[ENTRIES SUPPLIED]

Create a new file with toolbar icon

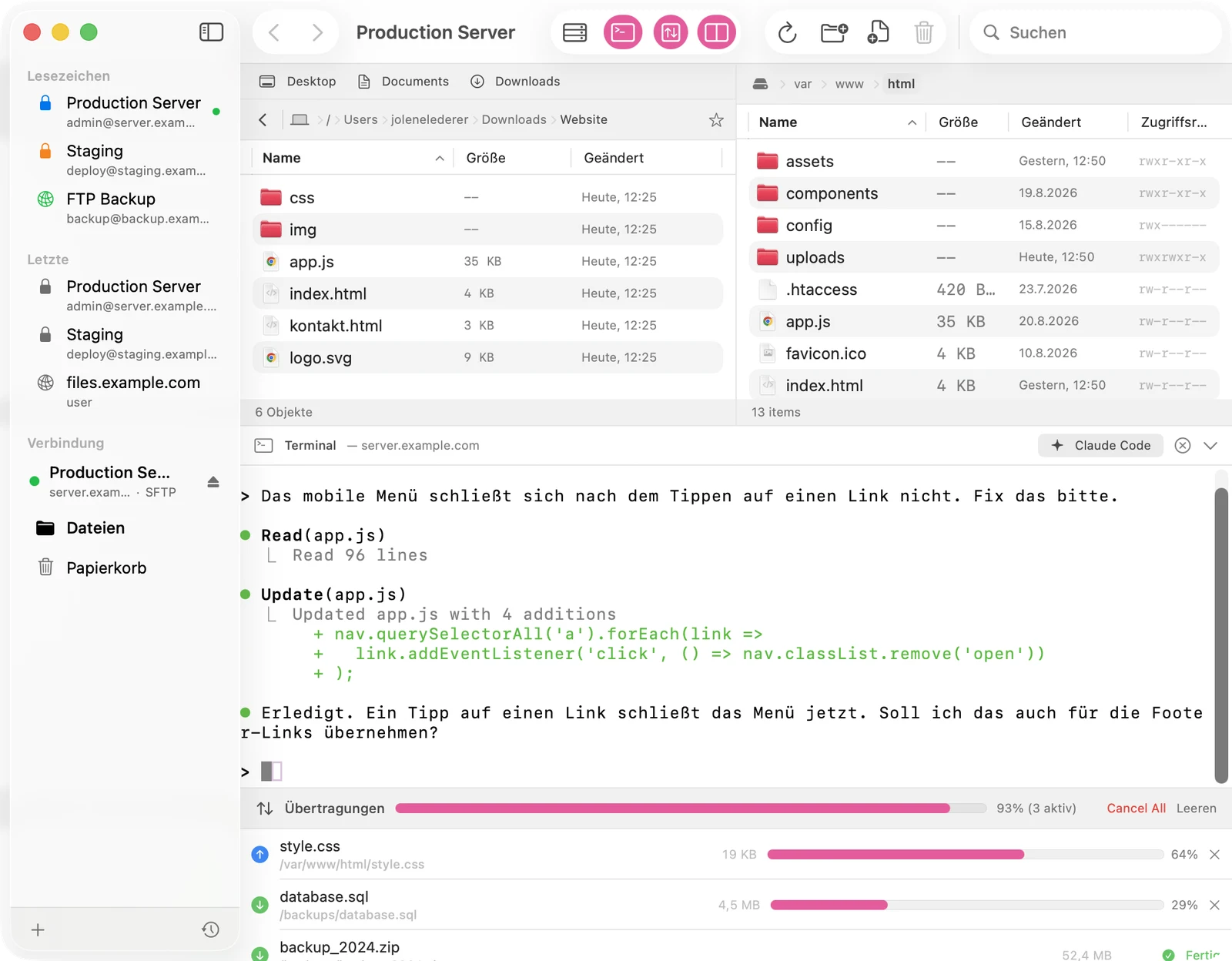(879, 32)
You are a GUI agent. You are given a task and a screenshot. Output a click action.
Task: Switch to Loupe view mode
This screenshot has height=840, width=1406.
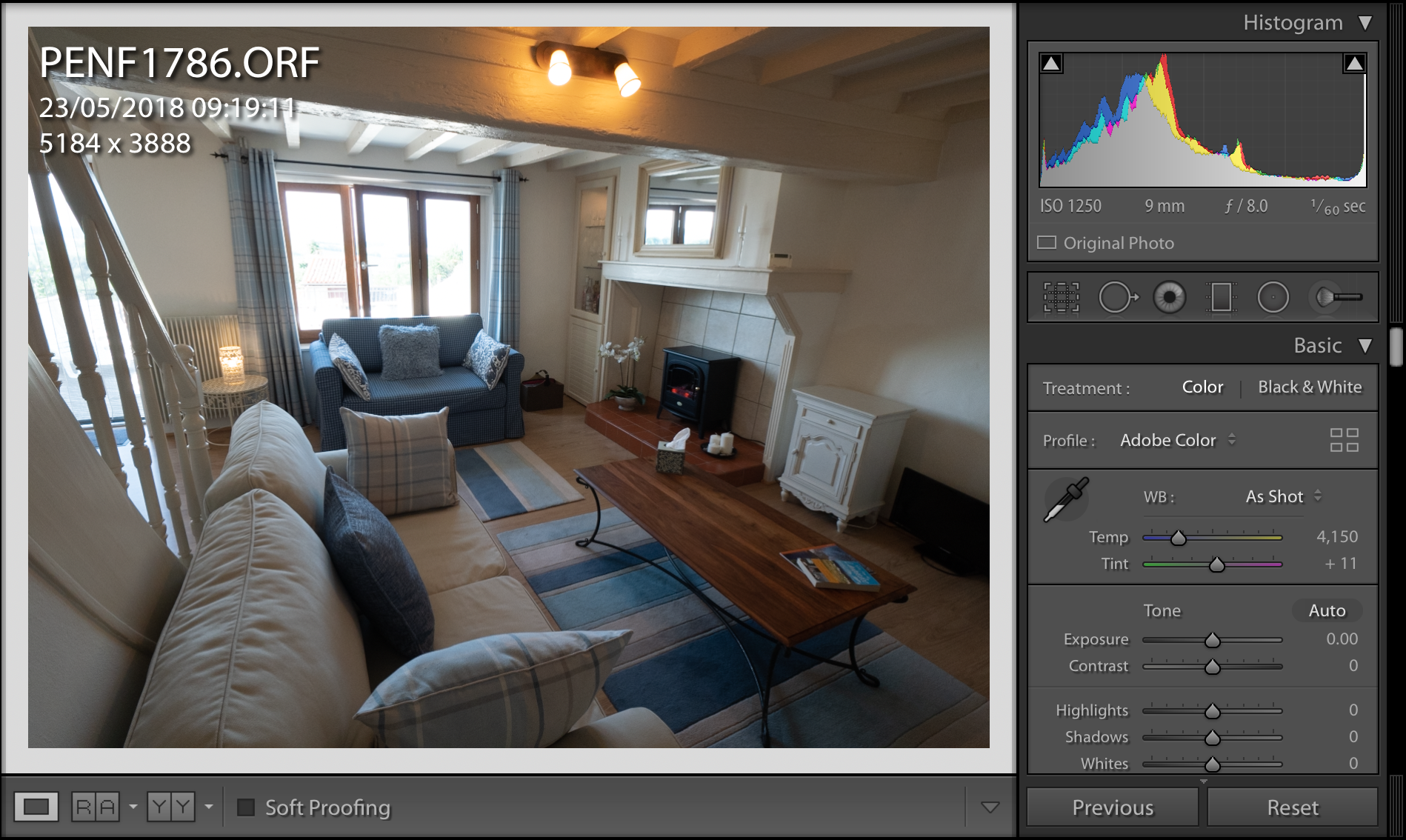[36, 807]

[/ENTRIES SUPPLIED]

__REQUIRED WORK__.
Would you reproduce the listing above exactly, without any of its images?

__RESPONSE TO THIS TASK__.
Create a new file with toolbar icon

(879, 32)
You are a GUI agent. You are given a task and a screenshot. Output a click action.
Task: Switch to Loupe view mode
This screenshot has height=840, width=1406.
[36, 807]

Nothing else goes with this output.